Copyright © 2007, European Society of Cardiology
Post-infarction remodeling is independent of mitogen-activated protein kinase kinase 3 (MKK3)
aThe Cardiovascular Division, Kings College London, The Rayne Institute, St Thomas' Hospital, London, UK
bSection of Immunobiology, Howard Hughes Medical Institute, Yale University School of Medicine, New Haven, CT, USA
cHoward Hughes Medical Institute, University of Massachusetts, Worcester, MA, USA
* Corresponding author. Tel.: +44 20 7188 1008; fax: +44 20 7188 0970. Email address: mike.marber{at}kcl.ac.uk
Objectives:: Our aim was to examine the role of mitogen-activated protein kinase kinase 3 (MKK3) in the development of left ventricular (LV) remodeling following myocardial infarction (MI).
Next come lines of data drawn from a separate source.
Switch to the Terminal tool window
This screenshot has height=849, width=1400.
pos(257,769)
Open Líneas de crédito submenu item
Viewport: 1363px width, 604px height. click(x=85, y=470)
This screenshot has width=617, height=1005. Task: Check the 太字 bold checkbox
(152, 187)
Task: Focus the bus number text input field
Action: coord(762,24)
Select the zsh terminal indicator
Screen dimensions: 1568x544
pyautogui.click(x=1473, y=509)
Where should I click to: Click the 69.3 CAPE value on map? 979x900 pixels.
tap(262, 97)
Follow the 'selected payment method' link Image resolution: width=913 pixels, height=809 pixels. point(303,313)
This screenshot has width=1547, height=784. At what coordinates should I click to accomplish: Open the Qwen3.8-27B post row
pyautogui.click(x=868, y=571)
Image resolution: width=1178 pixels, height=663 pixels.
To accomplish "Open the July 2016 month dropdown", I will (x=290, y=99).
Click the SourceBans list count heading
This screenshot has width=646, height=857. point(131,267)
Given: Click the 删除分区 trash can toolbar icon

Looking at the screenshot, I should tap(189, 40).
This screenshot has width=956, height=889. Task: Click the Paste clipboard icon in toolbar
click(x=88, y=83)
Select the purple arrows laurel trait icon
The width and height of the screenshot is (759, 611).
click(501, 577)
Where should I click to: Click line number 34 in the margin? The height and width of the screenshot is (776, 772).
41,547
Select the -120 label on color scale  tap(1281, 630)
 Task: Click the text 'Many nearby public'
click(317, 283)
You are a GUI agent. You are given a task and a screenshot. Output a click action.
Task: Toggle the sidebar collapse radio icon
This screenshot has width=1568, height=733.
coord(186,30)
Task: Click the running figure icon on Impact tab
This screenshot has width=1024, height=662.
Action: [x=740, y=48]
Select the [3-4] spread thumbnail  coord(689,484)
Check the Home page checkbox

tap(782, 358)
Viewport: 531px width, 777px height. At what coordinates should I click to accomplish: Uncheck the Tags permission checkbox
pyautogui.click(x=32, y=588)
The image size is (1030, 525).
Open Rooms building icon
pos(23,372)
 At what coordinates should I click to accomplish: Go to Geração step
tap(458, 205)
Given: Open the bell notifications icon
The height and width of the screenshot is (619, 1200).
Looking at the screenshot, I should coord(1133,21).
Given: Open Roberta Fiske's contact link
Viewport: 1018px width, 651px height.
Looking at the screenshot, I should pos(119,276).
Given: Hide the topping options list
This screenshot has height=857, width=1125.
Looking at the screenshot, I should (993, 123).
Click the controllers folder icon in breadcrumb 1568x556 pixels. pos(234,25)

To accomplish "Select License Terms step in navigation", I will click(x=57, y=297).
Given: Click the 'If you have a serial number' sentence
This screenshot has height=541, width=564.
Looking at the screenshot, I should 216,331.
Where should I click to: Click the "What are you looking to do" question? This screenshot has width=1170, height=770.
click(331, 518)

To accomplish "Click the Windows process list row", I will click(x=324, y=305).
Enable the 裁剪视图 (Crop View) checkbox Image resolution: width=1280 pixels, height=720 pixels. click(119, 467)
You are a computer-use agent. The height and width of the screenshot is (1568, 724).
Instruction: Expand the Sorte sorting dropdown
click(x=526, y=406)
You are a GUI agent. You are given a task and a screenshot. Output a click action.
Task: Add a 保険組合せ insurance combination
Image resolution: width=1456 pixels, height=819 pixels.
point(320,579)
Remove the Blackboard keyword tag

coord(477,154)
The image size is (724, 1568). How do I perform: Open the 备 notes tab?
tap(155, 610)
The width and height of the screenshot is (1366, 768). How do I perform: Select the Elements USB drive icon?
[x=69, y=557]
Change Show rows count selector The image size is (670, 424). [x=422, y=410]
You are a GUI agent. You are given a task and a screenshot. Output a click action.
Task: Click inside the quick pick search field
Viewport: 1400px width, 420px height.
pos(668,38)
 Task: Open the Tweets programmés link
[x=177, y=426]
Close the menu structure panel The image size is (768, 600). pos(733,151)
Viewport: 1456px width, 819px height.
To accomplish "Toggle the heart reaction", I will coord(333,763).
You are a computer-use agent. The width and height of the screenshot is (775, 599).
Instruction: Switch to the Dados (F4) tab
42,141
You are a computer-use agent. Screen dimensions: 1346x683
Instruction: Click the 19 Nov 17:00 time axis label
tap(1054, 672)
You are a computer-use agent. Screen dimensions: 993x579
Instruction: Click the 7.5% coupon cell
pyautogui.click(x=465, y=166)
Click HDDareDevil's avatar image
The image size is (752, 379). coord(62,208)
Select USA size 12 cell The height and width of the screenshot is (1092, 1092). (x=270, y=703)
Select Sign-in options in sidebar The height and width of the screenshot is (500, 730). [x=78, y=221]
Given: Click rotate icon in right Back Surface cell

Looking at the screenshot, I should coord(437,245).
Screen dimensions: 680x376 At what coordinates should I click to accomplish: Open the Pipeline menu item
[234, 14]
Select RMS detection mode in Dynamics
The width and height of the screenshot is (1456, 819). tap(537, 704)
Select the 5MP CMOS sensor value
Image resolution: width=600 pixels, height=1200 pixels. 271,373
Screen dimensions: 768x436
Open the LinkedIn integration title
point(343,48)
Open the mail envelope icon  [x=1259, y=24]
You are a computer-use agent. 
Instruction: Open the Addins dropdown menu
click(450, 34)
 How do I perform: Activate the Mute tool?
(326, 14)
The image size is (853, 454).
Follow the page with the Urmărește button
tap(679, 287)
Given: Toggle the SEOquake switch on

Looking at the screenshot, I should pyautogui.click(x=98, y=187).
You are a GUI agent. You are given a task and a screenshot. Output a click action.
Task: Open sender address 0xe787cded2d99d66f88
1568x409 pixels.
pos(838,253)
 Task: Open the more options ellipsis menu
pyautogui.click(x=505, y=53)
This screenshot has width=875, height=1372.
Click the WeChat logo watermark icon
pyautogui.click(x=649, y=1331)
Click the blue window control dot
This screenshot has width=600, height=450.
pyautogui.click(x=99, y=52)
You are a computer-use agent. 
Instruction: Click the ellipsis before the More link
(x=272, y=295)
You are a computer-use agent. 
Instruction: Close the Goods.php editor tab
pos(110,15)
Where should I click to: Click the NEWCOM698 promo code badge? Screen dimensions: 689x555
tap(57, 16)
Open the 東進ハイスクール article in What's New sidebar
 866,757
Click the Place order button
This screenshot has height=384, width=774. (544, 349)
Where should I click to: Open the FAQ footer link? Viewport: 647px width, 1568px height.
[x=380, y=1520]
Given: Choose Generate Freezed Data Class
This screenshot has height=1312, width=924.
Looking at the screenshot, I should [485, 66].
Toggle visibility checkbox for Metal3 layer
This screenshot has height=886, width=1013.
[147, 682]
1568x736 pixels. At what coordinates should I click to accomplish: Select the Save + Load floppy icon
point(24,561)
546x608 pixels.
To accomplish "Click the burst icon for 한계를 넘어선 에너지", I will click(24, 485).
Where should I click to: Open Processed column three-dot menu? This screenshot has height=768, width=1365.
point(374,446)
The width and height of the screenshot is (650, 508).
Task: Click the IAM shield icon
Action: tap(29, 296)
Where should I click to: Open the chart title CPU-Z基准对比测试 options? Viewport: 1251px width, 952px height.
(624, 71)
Methods:: MKK3-null mice were subjected to permanent coronary artery ligation. Twenty-eight days after MI, haemodynamics in male mkk3+/+(WT) and mkk3–/–(KO) littermates were assessed using a pressure-conductance catheter. MI groups were compared to un-operated time-matched WT and KO controls.
Results:: MI caused significant LV contractile dysfunction and dilatation which did not differ by genotype. Detailed morphometric analysis of excised hearts confirmed these similar global indices of remodeling and also demonstrated that pathological changes within remote myocardium and scar did not differ between KO and WT hearts.
Conclusions:: Despite numerous lines of evidence suggesting MKK3 is the relevant kinase upstream of p38 mitogen-activated protein kinase in LV remodeling these processes can continue in its absence.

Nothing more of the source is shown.